Que nous apprend le COR ?
Sur la période actuelle, c’est-à-dire pour 2013, le solde de l’ensemble des régimes de retraite (avec le Fond de Solidarité Vieillesse) est déficitaire de 0,4% du PIB.
0,4% du PIB, c’est également le niveau de déficit prévu pour 2020. Un résultat qui est identique dans tous les scénarios, les hypothèses n’étant pas différenciées sur la période.
Pour retrouver un équilibre financier, il faudra donc attendre 2030 dans le scénario « central » (le scénario B : +1,5% par an des revenus d’activité et taux de chômage de 4,5%). Avec les scénarios très optimistes A et A’, c’est au milieu des années 2020 que l’on retrouve l’équilibre (taux de croissance des revenus d’activité de 1,8% et 2% et taux de chômage de 4,5%).
Par contre, le solde financier du système de retraite étant « très sensible au rythme des croissances des revenus d’activité », dans le scénario C le besoin de financement représente 0,5% du PIB (et se stabilise à ce niveau) à partir du milieu des années 2030. Et dans le scénario C’, les besoins de financement atteindraient un peu plus de 1% du PIB en 2040 et un peu plus de 1,5% du PIB en 2060. Espérons que nous éviterons ces scénarios…
Face à ces résultats contrastés, quels sont les moyens d’action ?
Le COR identifie « trois grands leviers » déterminant la situation financière du système :
Le « rapport entre le nombre de cotisants et le nombre de retraités », qui peut s’ajuster par l’âge effectif de départ à la retraite et la durée requise pour le taux plein ; le « niveau de prélèvement » ou taux de cotisation ; et « le niveau moyen de pension ».
D’après les travaux du COR, selon les différents scénarios, entre 2003 et 2060, la hausse de l’âge moyen de départ à la retraite permettrait de couvrir, entre 34 et 36 % du besoin de financement lié au vieillissement ; la hausse du taux de prélèvement global en couvrirait environ 18 à 19 %, et la baisse de la pension moyenne relative des retraités entre un peu plus d’un quart dans le scénario C’ à un peu plus des deux tiers dans le scénario A’.
Alors que dire après la lecture de ce rapport ? Qu’il aura au minimum le mérite de nous rappeler que le problème du financement des retraites n’est toujours pas réglé (mais nous en étions déjà convaincus).
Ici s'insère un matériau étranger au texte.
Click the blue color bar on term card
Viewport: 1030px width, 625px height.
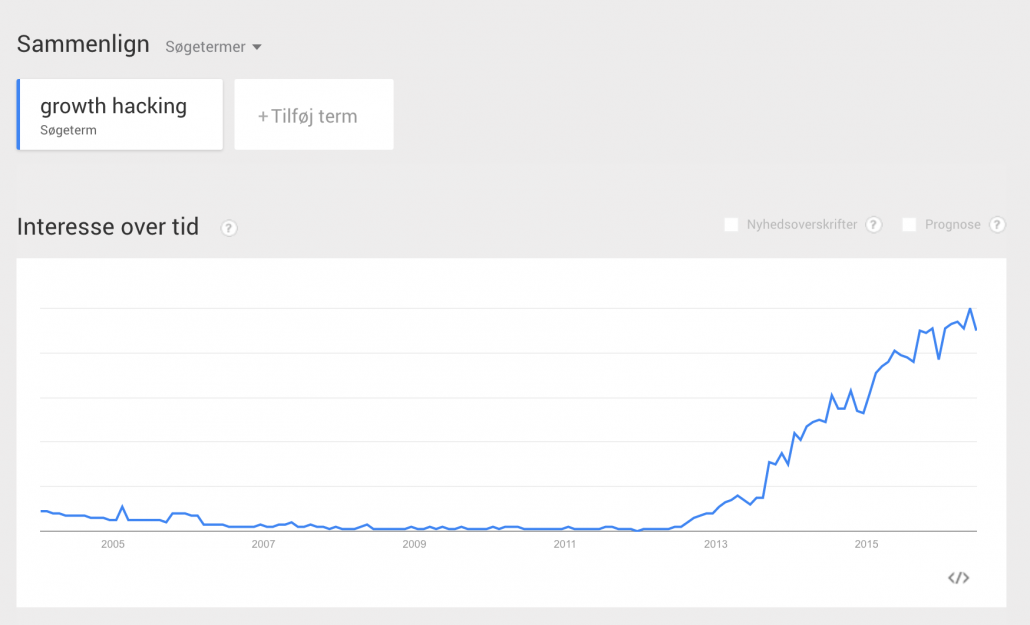[x=18, y=114]
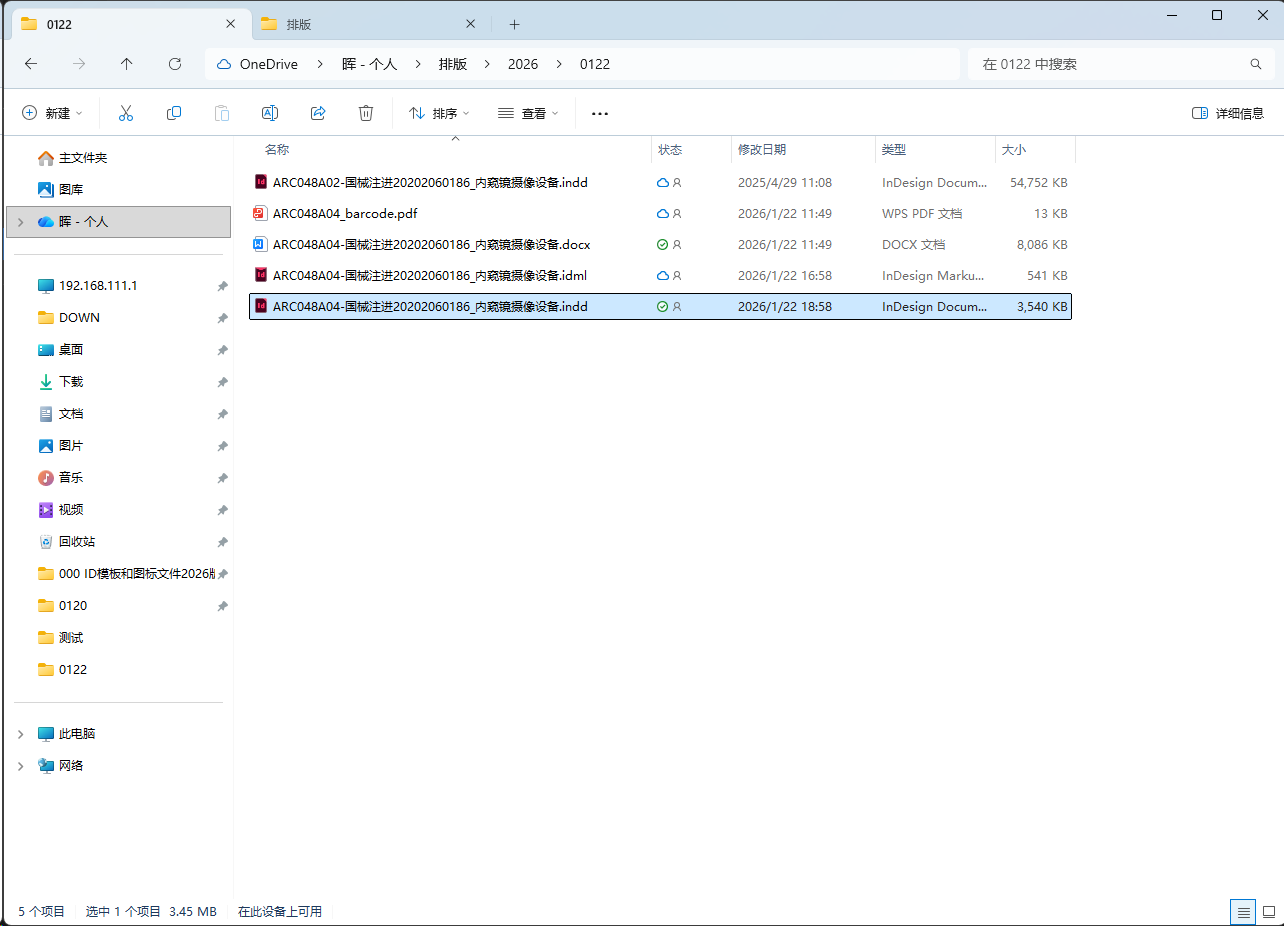This screenshot has width=1284, height=926.
Task: Expand the 此电脑 tree item
Action: (20, 733)
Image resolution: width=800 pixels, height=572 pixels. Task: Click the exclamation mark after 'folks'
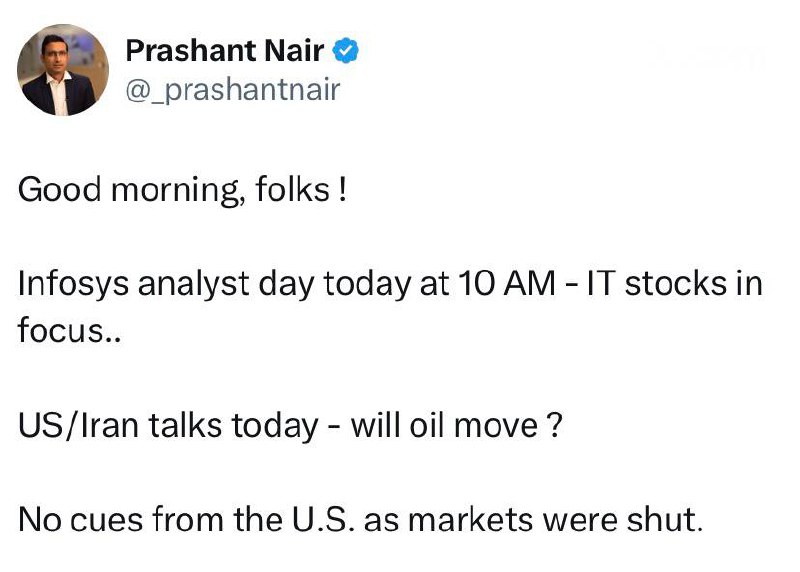pos(343,190)
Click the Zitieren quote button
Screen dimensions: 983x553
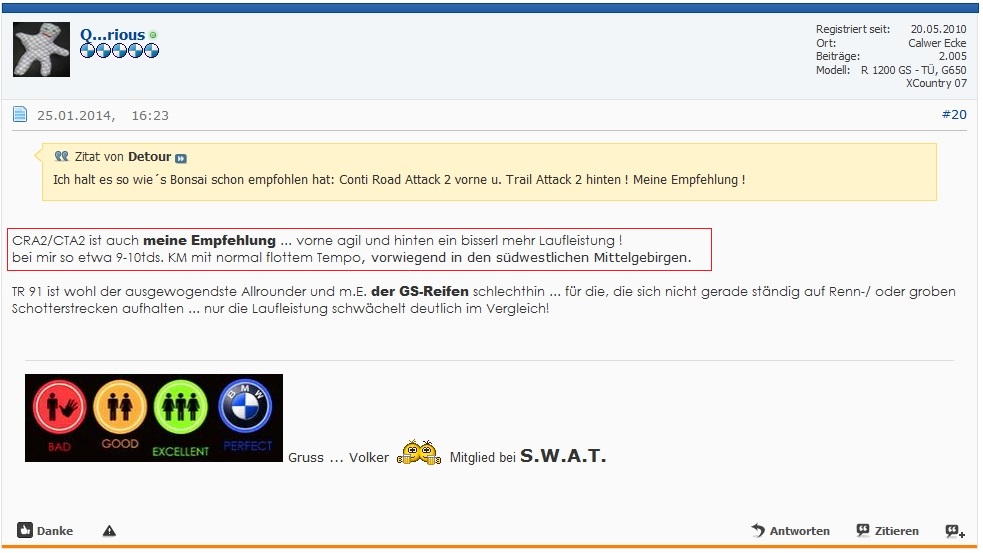point(887,531)
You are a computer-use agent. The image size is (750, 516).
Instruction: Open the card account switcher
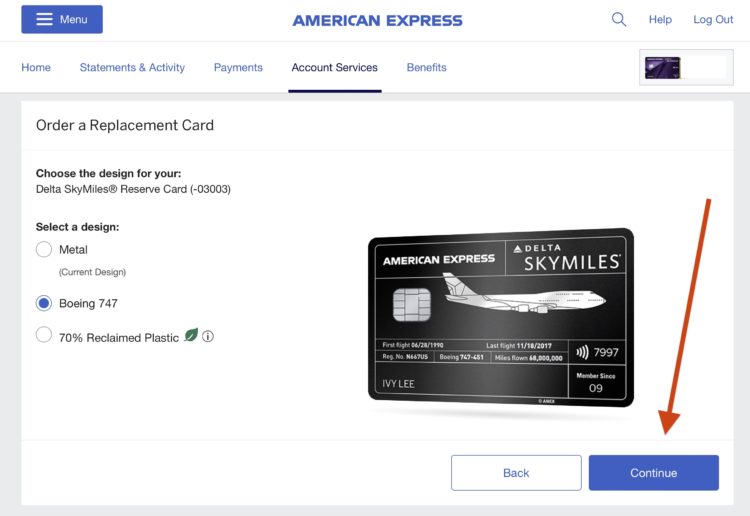[x=683, y=68]
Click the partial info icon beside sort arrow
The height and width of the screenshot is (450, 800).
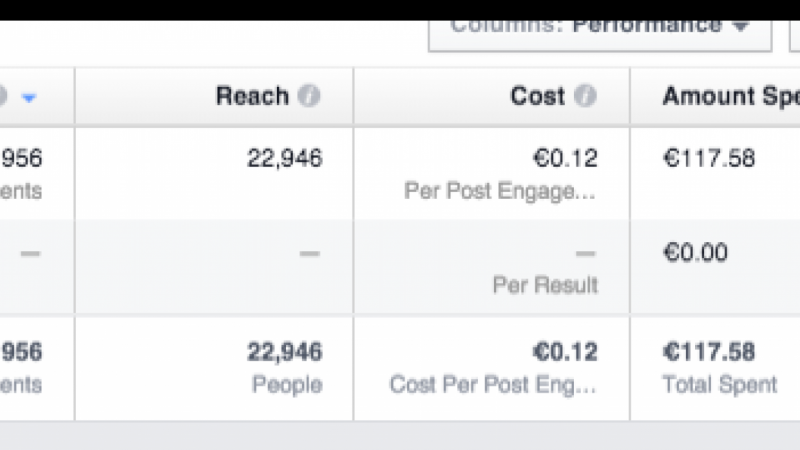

L’un des objectifs du rapport étant de servir de base à « des recommandations de modification des paramètres de retraite », une nouvelle réforme verra-t-elle le jour ? Nous verrons.
Il faut plutôt poursuivre les réformes dans le dialogue et le courage que penser « résoudre », il faudra des adaptations, cela nécessite de reprendre le travail pour trouver des sentiers soutenables et crédibles, pour ensuite intégrer les réformes des régimes dans une logique d’ensemble, c’est donc un travail à continuer…
Au-delà des réformes nécessaires, mais hypothétiques, les futurs retraités doivent donc se préparer à trouver des solutions apportant des compléments de ressources (des actions). Pour le moment, il semblerait que l’Epargne en assurance vie soit la solution plébiscitée par les ménages français, heureusement !
 
Pour plus d’information, vous pouvez consulter le rapport en ligne sur le site du conseil d’orientation des retraites en cliquant sur le lien suivant : http://www.cor-retraites.fr/IMG/pdf/doc-2801.pdf
Notes
Le Conseil d’orientation des retraites (COR) a été créé en 2000 pour étudier la question de la retraite en France. Depuis 2014, en application de la loi garantissant l’avenir et la justice du système de retraite, le COR doit « produire, au plus tard le 15 juin, un document annuel et public sur le système de retraite, fondé sur des indicateurs de suivi définis par décret au regard des objectifs énoncés au II de l’article L. 111-2-1 ».